この時はまだバラックできちんと配線されておらず、電源回路もけっこう適当だった。そこら辺に転がってたトランスと Si SBD、手持ちの電解コンを使った単純な電源回路をつないでた。
SEPP出力段で 1.8V/100mW を出力する場合、電源電圧が 12V であれば素子の損失はそれぞれ約700mWずつになるが、電源電圧を 15V に上げると約850mW になる。出力段だけ電源電圧を下げることもできるが回路が煩雑になるのでバランスをとって電源電圧をプラスマイナス12V にする。
電源回路はOpアンプを使ったフォノアンプで試作した電源回路と同じ構成で、電圧をプラスマイナス 12V としたものにする。抵抗器とバイポーラトランジスタによるリップルフィルターを使っただけの簡素な非安定化電源だ。
整流ダイオードに台湾PANJIT のシリコンSBD、1S10 を使ってみる。秋月通商でそれほど安くない値段で売ってたもので、CREE の SiC SBD と聴き比べが目的である。
トランスは汎用の PCBトランスを 2個使う。配線して電圧を確かめアンプにつなぐ。
厳密に計算したわけじゃないが、ピッタリプラスマイマス12V になった。もちろん、アンプ本体の定数も電源電圧12V用に変えてある。
音を聞く。硬い。キツい。これが第一印象。
整流ダイオードをシリコン・ダイオードからシリコンSBD に変えたときの、気持よく音が抜けていくあの感じがない。音の柔らかさもない。
もちろん、SBD も電解コンデンサも配線もまったくエージングされていないのではじめは音が硬いのは仕方ない。しかし、この音はひどい。まるで実験用の安定化電源をつないでしまったかのような残念な音がする。
エージングで変わるかもしれないと思い、数日この状態で使用しているがあまり音が変わる様子はない。
回路中に書き入れた電圧はこの電源部を使ったときの実測値。
ここまでが約1年前のできごと。その後、半分バラックのまま定数を変えたりしてブラッシュアップを図っていた。
電源回路は他のアンプで調子が良かった Cree の SiC SBD と東芝2SC2120 を使ったリップルフィルタの非安定化電源をこしらえた。トランスは菅野電機研究所の PK-12017 を 2台使って正負電源を得ている。
まだ Zobel とアイソレータを入れてないが、とても安定している。ヘッドフォンをそれなりの音量で鳴らしても破綻の予感はしない。電源容量に余裕があるのでとても安定した音がする。
ウォークマンにつないで手当たりしだいの音源を鳴らしてみる。ポップスとの相性がよい。ハデハデした音より、ギターの弾き語りのようなアコースティックな音楽と合う。

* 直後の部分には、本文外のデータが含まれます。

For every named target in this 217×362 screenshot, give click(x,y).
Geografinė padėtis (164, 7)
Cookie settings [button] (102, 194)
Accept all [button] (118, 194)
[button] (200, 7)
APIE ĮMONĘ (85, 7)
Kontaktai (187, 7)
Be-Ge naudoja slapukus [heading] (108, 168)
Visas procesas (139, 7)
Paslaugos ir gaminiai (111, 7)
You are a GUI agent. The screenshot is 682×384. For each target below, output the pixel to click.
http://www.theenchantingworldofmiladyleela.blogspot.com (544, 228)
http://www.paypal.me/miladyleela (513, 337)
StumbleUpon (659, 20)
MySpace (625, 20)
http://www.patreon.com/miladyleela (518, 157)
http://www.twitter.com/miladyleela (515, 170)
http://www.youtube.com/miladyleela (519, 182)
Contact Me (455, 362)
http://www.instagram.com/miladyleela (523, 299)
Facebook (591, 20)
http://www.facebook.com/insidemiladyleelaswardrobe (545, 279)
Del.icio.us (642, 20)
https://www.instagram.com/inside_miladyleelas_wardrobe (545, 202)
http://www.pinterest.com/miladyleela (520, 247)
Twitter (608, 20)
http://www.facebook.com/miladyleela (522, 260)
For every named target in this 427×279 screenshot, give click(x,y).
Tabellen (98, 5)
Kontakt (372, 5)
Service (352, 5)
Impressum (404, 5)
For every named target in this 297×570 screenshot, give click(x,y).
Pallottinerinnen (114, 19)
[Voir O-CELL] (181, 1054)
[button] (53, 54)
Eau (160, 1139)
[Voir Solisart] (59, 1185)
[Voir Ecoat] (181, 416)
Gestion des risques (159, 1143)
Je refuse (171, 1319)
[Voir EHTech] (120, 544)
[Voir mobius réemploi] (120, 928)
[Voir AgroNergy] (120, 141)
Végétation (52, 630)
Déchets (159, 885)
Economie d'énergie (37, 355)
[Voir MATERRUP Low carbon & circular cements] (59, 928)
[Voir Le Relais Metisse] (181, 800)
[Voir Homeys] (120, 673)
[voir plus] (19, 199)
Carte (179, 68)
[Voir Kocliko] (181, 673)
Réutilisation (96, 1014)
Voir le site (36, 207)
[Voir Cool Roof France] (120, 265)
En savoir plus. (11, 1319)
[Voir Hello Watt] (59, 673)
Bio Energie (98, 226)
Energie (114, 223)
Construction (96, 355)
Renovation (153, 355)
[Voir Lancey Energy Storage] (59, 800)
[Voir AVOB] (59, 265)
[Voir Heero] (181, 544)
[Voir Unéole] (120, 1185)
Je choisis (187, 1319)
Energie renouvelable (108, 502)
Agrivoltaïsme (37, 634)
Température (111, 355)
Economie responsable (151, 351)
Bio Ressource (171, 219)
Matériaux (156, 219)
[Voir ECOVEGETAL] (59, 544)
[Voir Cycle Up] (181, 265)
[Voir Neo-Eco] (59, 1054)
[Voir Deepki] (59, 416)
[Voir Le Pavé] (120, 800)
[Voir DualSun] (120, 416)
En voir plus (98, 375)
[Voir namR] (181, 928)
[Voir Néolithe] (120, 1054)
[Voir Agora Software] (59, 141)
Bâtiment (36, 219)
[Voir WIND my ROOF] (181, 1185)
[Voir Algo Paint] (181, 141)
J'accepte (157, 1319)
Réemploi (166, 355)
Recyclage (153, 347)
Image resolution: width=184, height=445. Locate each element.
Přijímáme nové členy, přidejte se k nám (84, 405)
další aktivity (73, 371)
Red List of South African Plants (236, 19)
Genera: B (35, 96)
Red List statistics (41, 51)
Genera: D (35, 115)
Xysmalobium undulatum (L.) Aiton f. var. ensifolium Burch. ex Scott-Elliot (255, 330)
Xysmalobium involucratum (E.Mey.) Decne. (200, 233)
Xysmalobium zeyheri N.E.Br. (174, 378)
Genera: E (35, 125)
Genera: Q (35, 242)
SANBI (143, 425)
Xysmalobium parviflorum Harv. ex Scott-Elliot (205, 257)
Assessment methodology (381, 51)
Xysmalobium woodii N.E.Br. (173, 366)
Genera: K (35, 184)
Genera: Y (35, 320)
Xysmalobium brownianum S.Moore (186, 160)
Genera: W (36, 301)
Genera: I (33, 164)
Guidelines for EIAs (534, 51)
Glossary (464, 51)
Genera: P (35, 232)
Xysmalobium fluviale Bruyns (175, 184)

楽器が歌っている感じがわかる。
真空管の WE300B で作ったシングルアンプを連想させるような音かな。ボリュームをどんどん上げていきたくなるような感じはなくて、そっと静かな音でずっと聴いていたくなるアンプ。自分で作ったアンプの中ではこういう傾向のものは珍しい。
タカチのケースに入れてコンパクトにまとまってるのでオフ会とかに持参できそう。